--- BEGIN DATA PROVIDED ---
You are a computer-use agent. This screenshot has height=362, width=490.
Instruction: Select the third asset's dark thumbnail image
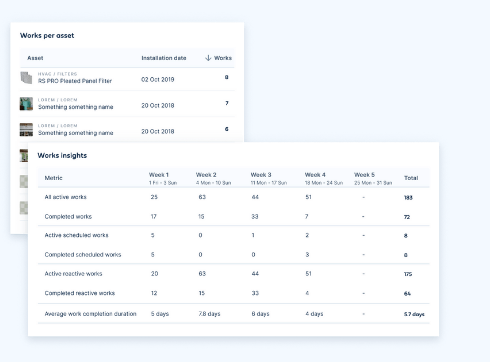[x=26, y=130]
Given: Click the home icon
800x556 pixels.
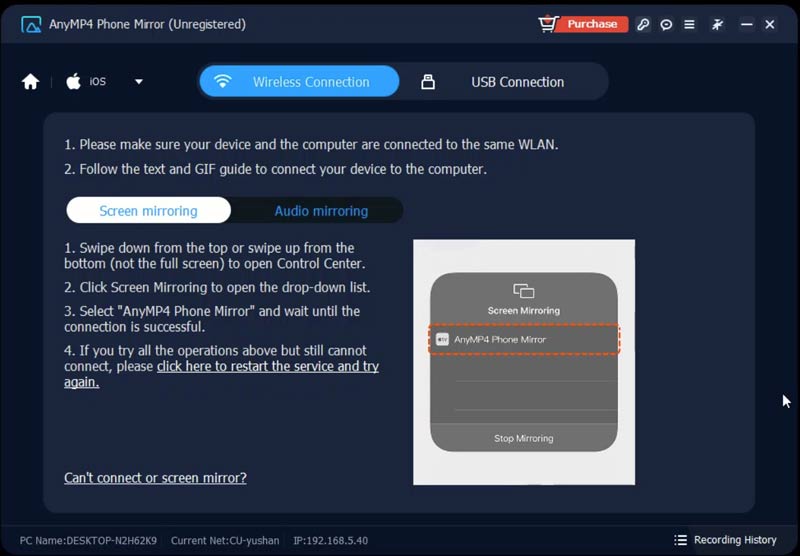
--- END DATA PROVIDED ---
▸ WHAT YOU ARE ASKED TO DO
Arrange the lines above as a numbered list, skipping blank lines and leaving the pictures out.

▸ EXERCISE RESPONSE
1. You are a computer-use agent. This screenshot has height=362, width=490.
2. Instruction: Select the third asset's dark thumbnail image
3. [x=26, y=130]
4. Given: Click the home icon
5. 800x556 pixels.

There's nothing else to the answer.